Berger hatte von 1948 bis 1954 Musikunterricht an der Musik- und Singschule Heidelberg. Nach seinem Abitur studierte er Musikwissenschaften und Soziologie an der Freien Universität Berlin. Mit einer Dissertation über Die Funktionsbestimmung der Musik in der Sowjetideologie wurde Berger 1963 zum Dr. phil. promoviert.

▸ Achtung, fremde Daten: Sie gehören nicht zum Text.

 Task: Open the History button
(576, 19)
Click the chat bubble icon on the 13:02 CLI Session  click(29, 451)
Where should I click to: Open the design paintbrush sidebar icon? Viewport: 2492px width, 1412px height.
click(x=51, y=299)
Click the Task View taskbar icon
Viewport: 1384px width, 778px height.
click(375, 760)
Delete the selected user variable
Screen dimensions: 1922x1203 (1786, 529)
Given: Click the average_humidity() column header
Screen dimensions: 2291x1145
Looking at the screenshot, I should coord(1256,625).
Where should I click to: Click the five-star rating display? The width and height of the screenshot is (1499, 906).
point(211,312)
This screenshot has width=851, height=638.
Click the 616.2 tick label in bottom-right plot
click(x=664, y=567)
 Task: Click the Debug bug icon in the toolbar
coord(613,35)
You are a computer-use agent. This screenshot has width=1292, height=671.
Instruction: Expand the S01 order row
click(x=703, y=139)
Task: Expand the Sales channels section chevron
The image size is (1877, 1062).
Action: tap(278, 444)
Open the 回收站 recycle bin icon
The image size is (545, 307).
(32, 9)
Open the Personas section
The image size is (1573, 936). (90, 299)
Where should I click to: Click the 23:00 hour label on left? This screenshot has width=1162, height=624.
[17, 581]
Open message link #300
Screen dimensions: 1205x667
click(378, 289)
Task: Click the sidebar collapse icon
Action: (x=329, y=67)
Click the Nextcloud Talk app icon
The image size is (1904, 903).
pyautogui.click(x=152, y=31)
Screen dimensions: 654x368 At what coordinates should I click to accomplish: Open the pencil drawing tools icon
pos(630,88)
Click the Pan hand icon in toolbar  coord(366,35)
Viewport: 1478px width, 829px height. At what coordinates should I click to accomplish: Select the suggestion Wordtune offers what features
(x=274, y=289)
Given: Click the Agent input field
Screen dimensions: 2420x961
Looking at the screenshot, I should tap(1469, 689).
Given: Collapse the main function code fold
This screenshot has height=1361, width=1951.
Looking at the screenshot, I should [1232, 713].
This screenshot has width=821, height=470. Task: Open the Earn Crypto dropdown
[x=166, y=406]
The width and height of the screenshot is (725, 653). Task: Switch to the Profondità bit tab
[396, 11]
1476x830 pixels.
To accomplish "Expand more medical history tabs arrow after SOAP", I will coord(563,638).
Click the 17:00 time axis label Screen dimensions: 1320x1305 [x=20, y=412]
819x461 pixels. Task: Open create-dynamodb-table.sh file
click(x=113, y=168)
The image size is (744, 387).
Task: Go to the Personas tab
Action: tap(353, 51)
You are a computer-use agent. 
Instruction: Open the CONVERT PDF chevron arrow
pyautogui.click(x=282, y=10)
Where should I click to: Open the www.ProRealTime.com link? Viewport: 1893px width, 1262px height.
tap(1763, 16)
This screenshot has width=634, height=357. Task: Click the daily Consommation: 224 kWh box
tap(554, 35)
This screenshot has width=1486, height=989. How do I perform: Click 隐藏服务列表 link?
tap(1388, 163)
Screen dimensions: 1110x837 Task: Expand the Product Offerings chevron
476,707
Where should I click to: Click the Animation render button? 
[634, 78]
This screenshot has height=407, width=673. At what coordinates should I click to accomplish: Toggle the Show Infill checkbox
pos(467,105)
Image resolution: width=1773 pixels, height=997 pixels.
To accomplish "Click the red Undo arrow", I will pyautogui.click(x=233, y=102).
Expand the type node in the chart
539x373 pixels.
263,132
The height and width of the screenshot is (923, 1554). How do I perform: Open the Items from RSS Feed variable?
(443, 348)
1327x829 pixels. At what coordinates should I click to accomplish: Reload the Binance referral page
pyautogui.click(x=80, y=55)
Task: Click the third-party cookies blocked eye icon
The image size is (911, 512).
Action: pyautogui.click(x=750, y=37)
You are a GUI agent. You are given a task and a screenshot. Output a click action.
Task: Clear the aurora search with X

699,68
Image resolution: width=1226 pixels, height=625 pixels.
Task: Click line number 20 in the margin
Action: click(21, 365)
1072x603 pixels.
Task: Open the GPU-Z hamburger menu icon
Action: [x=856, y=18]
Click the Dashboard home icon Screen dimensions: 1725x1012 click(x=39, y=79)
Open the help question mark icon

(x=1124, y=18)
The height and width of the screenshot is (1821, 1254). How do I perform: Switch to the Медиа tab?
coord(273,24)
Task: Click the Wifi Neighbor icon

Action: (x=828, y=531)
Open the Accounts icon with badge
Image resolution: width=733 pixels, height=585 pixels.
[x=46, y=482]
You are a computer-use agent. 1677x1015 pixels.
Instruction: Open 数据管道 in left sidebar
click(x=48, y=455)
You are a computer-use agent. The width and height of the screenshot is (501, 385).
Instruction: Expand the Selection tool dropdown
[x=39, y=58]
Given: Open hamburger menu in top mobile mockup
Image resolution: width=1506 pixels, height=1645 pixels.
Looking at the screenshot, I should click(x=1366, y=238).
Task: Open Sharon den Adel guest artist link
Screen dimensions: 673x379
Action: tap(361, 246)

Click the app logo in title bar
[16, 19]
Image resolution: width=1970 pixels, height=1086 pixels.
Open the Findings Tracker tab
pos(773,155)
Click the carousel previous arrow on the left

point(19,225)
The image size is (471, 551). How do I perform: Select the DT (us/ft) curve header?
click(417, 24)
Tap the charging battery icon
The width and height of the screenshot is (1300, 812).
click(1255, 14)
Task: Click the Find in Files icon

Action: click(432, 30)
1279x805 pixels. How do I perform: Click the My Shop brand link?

Während seiner Studienzeit spielte Berger als Jazzpianist und seit 1960 auch als Vibraphonist in vielen Jazzclubs. Berger trat damals gelegentlich auch im Cave 54 auf, dem 1954 gegründeten Heidelberger Jazzclub. Cave 54 war damals ein multikultureller Treffpunkt für Jazzfreunde, vor allem wegen der „US American soldiers serving for a fixed period“, die in jenen Jahren in Heidelberg stationiert waren.

Internationalisierung

Ein Forschungsprojekt Bergers bei Theodor W. Adorno zur gesellschaftlichen Funktion der Unterhaltungsmusik kam nicht zustande.[3] Stattdessen ging er nach Paris, spielte im Pariser Club Le Chat qui pêche, begleitete Steve Lacy und Eric Dolphy am Piano. 1964 wurde er Bandmitglied des Quintetts von Don Cherry in Paris, in dem damals auch Gato Barbieri spielte. Berger ging 1966 mit Don Cherry nach New York und spielte dort auch mit Roswell Rudd, Marion Brown, Sam Rivers, Pharoah Sanders, Lee Konitz und anderen. Berger war auch als Vibraphonist bei Aufnahmen von Don Cherry (Eternal Rhythm, 1968), John McLaughlin, Hōzan Yamamoto, Dave Holland und an der Einspielung von Charles Mingus’ großer Komposition Epitaph unter Gunther Schuller beteiligt.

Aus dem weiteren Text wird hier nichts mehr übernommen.